3年半前、市川市では、10人の新人議員が誕生しました。
今期は、私を含めたその内の数人が、毎回毎回、行政の提出議案に対して論点整理し、指摘する行政チェックと、一般質問による具体的な提案を重ねてきました。
このことで感化されたのか、旧来の議員も含めて、今期は質問回数と質問する議員数が増えたと言われています。
私のイメージする、議論による創造を行う議会には程遠いですが、それでも議会の本業である質疑質問が活性化されたことは、1つの進歩だと思っています。
これは私ではなく、第三者がやった方が良いかも知れませんが、この質疑質問の回数について、前期と今期どう違うのか、誰がどれくらい質問してるのか、近隣市や平均と比べてどうなのかなど、調査してみる価値は大きいと思っています。
市長派と称して議案をザルのように通したり、質問をしない議員ならいなくても同じであり、無料奉仕ならともかく、そんな人たちの報酬のために税金を払わされているかと思うと、憤りすら感じます。

次に決算や行政評価について。
初年度に決算特別委員になって驚きました。
決算と言いながら、そこで行われていたのは、個々の事業がどういう事業なのかを質問したり、過去の流れから必要ないとか…
決算と言えるようなものは、ほとんどなかったように思います。
決算は、当初と補正を合わせた予算の執行が不正なくしっかり執行されたかのチェックがまず第一です。
次に、各事業が当初の予想通りの成果があったのかを確かめ、コストパフォーマンスから決算額をチェックするということも必要なことではないかと思います。
また、次の予算(実際には2年後)に活かせるよう財政状況全体の把握を確認するといったことも決算時に必要なことではないかと思います。
私が議員になった当初、こうしたことを議員が行うために必要な資料が圧倒的に足りないという状況があり、行政側に対し、判断できるだけの情報の開示と資料の提供を強く求めました。
また、他の議員たちに対しても、「決算ってこういうことをチェックするんじゃないの」と1つの方法を提示しました。
資料の提示については、全般に言えたことですが、うるさく言い続けた結果、少しずつ増えてきています。
ただ、行政の行っている事業やサービスなど一つ一つが、目的が何で、どれくらい効果が期待されて、実際にどれくらい効果が出て、コストパフォーマンスはあっているのか、といったような確認は、行政、職員すらも把握できていないのが現状です。
市川市は、行政評価手法と言われる新しい手法は、軒並み手を出していますが、どれも中途半端なものどころか、ほとんど成果もなく、むしろ形だけやポーズだけになってしまっていました。
市長自慢のこうした行政評価も、徹底的に叩いたところ、今では影を落とし、逆に私の提案し続けてきたアウトカムによる行政評価になり始めています。
行政評価については、詳しくはあらためて書くことにしますが、行政評価のシステムと行政が独占した情報や資料を公表により説明責任を果たすことで、議員や市民の皆さまから指摘がしやすくなり始めています。

おまけでもう1つ上げれば、
私は、議員になってから一貫して、党派に関わらず、他の議員の皆さんとなるべく話をするように心がけています。
議場で席が隣の他党の議員をはじめ、視察でも、委員会でも、機会があるたびに、市政の現状、国政も含めた政治の状況、政策、今後の地方政治や議会のあり方についてや、市川のこれからなど、様々な意見を伝え、意見交換しながら、党派を超えて政治家としてやらなければいけない前提があるのではないかということを訴えてきました。
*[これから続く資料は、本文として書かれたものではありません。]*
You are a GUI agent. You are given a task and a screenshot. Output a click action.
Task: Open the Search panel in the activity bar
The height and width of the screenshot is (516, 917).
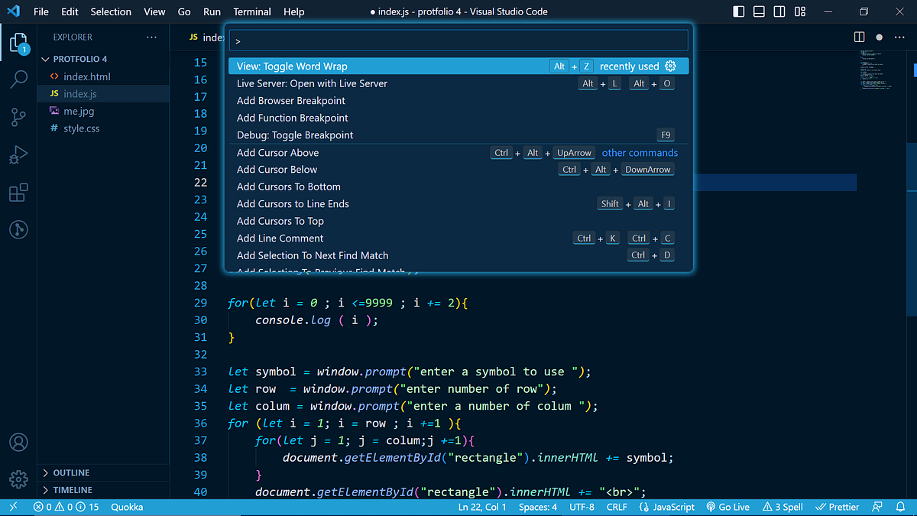tap(18, 79)
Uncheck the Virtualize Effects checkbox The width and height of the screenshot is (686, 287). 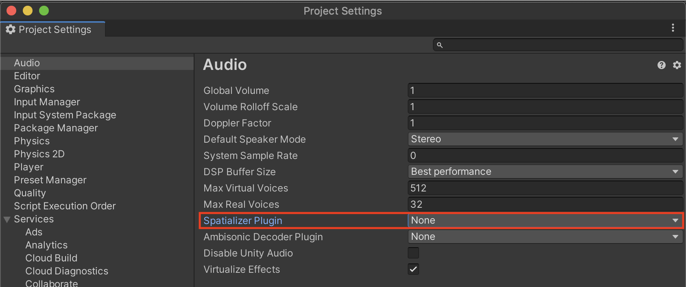(413, 269)
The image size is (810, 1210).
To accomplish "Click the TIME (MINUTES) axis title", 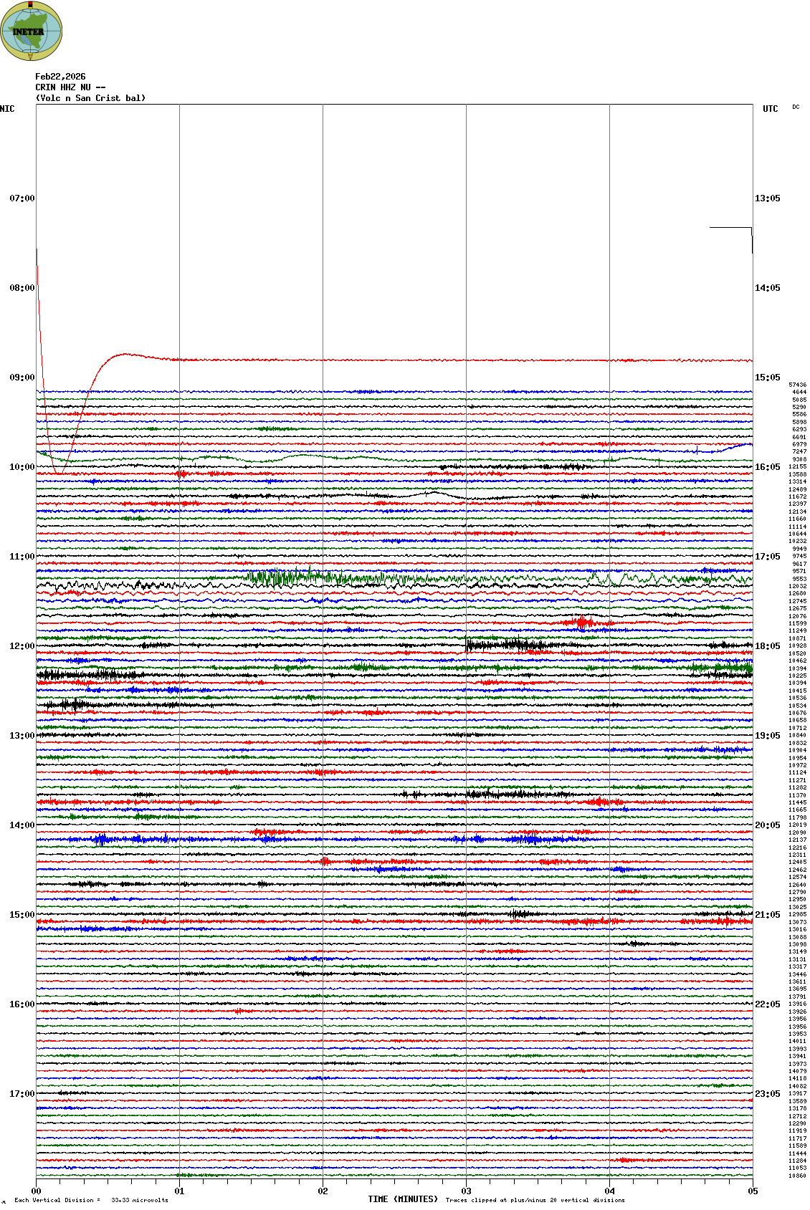I will coord(403,1199).
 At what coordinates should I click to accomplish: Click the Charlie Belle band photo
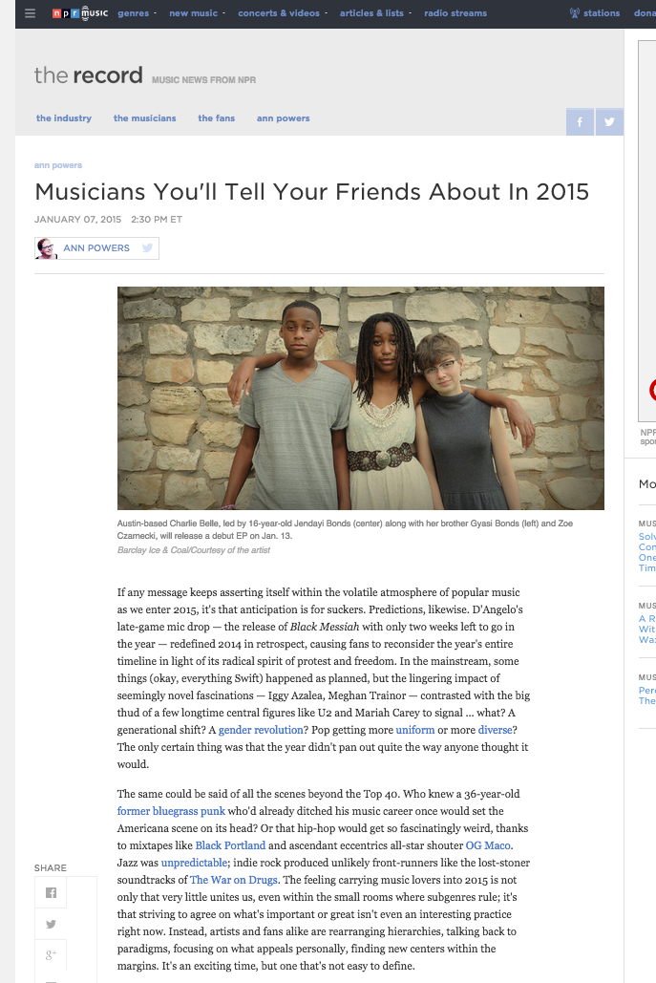pyautogui.click(x=360, y=397)
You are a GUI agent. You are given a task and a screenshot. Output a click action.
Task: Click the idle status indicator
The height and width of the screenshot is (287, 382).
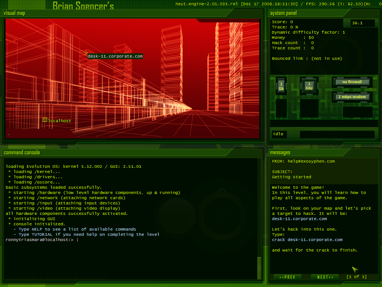click(x=278, y=134)
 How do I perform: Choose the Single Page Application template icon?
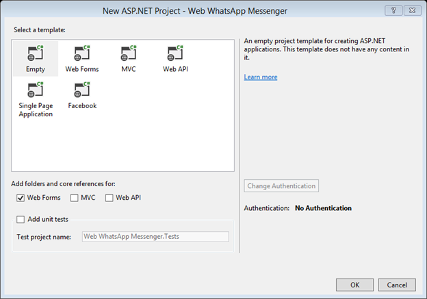[x=36, y=90]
今回上げた3つすべてにおいて言えることですが、私がどれだけ踏ん張ったところで、良くも悪くも42人の議員の1人です。
残念ながら、41人の中には、私の想いが伝わらない議員も多いですが、それでも内容はともかく、質問をする議員が多くなったこと、資料や方法を提示したことで、行おうと思えば行政チェックができる状態になってきたことなど、少しは変わってきているのではないかと思います。

若造の1年生議員がとお思いの方もいらっしゃるかもしれませんが、多くの方々の支持を受け、税金から報酬を頂いている一人の議員である以上、市民の皆さまの求めているものが何なのか、何が正しいことなのかを考え、活動していくことが大事だと思っています。